Yazılı görev - Aşağıdaki girdilerde "Viewport: 1568px width, 746px height." ifadesini içeren satırdan "the TVmaze plugin" ifadesini içeren satıra kadar, iki uç da dahil olmak üzere tüm satırları boş satırları atlayarak "Sıra" ve "Metin" sütunlu bir Markdown tablosuna dönüştürün. Görselleri yanıta eklemeyin.

Görev verileri -
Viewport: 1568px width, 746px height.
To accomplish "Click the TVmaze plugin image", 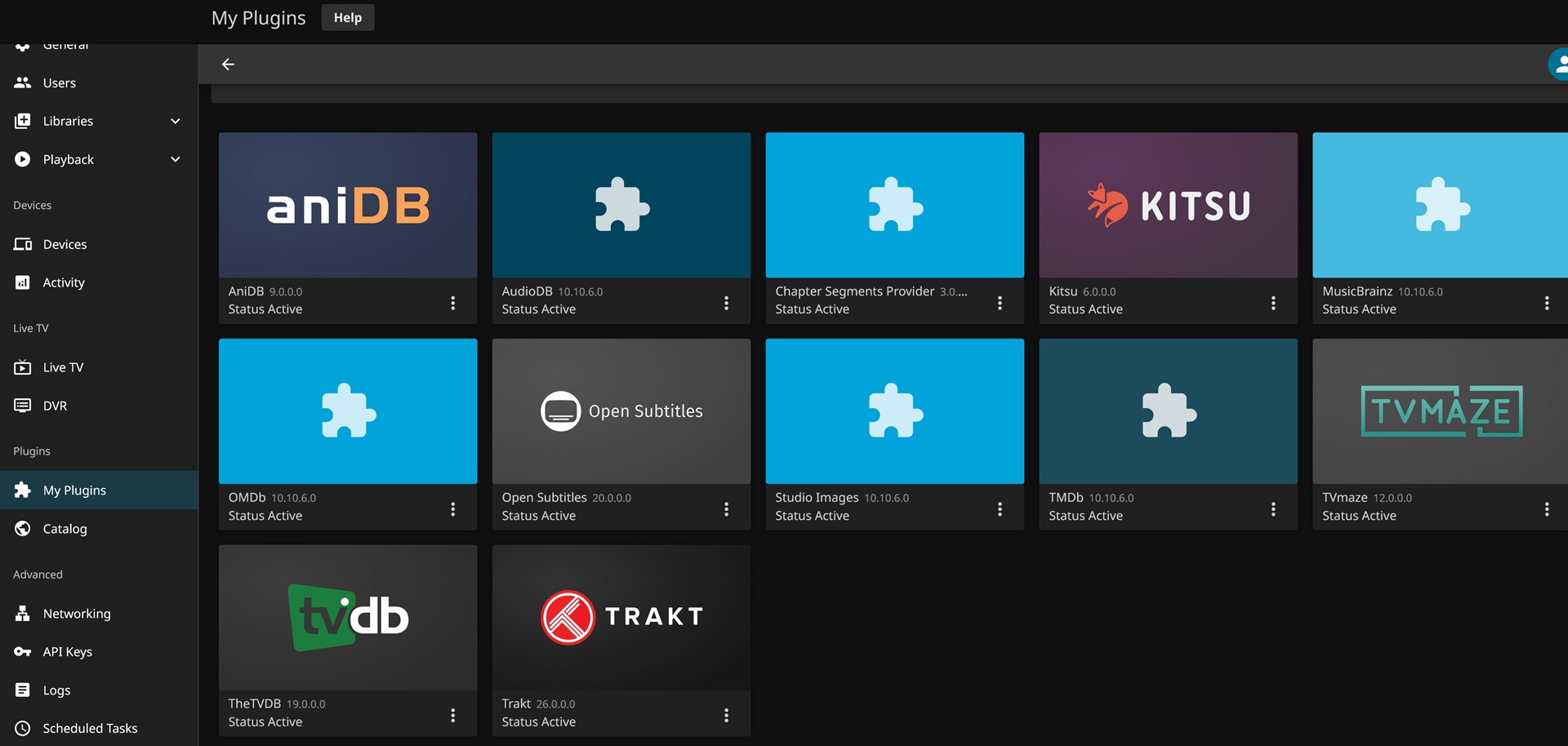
...
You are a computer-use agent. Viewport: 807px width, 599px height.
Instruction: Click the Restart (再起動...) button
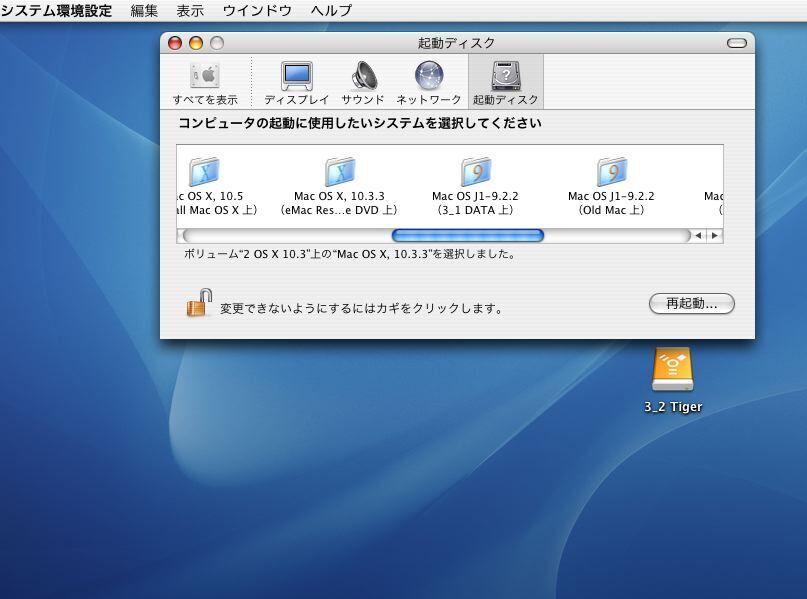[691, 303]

Alıştırma çözümü -
| Sıra | Metin |
|---|---|
| 1 | Viewport: 1568px width, 746px height. |
| 2 | To accomplish "Click the TVmaze plugin image",  |